= GOAL =
Continue the text about the experience modification rate from the point where it stops.

What Is "EMR" and Why Should Employees Care?

April 24, 2017

EMR graphic

"EMR" stands for the "Experience Modification Rate" and is a number used by worker compensation insurers to determine the premium price for a company. Additionally -- and this is where employees might want to take notice -- a company's EMR is often requested during contract bidding. If a company's EMR is too high (over 1.0), they will be unable to bid or will be at a significant disadvantage against companies that have EMRs less than 1.0. No bidding means fewer contracts, resulting in less work, and ultimately fewer employees.

Calculating Insurance Premiums

A company's insurance premium is calculated by applying a base rate to each $100 of payroll in any given class code. Base rates are set by the insurance company and reflect the inherent risk in that job classification. As an example, the base rate for roofers is higher than that for office clerks because the risk of injury and the severity of most injuries sustained by roofers is greater than for clerks. After the base rate has been applied to the payroll, the entire premium is modified by the EMR.

[Extracted data entries]

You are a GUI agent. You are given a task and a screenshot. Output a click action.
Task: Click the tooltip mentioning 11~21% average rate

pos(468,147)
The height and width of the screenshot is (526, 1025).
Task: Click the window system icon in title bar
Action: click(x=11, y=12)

= RESPONSE BELOW =
Calculating the EMR

To calculate the EMR that the insurance company applies to the premium, the National Council on Compensation Insurance (NCCI) compares your claims of injury to those from companies in similar occupations. Some states have separate ratings calculated by state specific rating bureaus, but NCCI calculates the ratings for most states. If your claims are higher or more severe than those of other companies of similar size and operations, your EMR will be higher and you will pay an elevated premium. If they are less, the company will pay a reduced premium. Rates are higher if you have many small injuries than if you have one severe injury. Having many injuries usually indicates an inadequate safety culture and will usually lead to a severe injury. Keep in mind that the EMR is a 3-year average, so any injury claim will affect the company EMR for that period of time.

What to Do to Stay Competitive

Staying competitive requires commitment and action by both company management and employees.

  • Companies need to verify that their employees are placed in the correct job classifications for what they actually do.
  • Management needs to institute a strong safety culture from the top down.
  • Employees need to pay attention to company expectations and their surroundings so they are not injured on the job.

Important Note to Employees

If you sustain an injury, follow the rules on reporting to minimize your pain and suffering and to maximize your opportunity for a speedy return to work.

Questions?

If you have questions about this information or need assistance for your company, facility, or project, please feel free to contact us.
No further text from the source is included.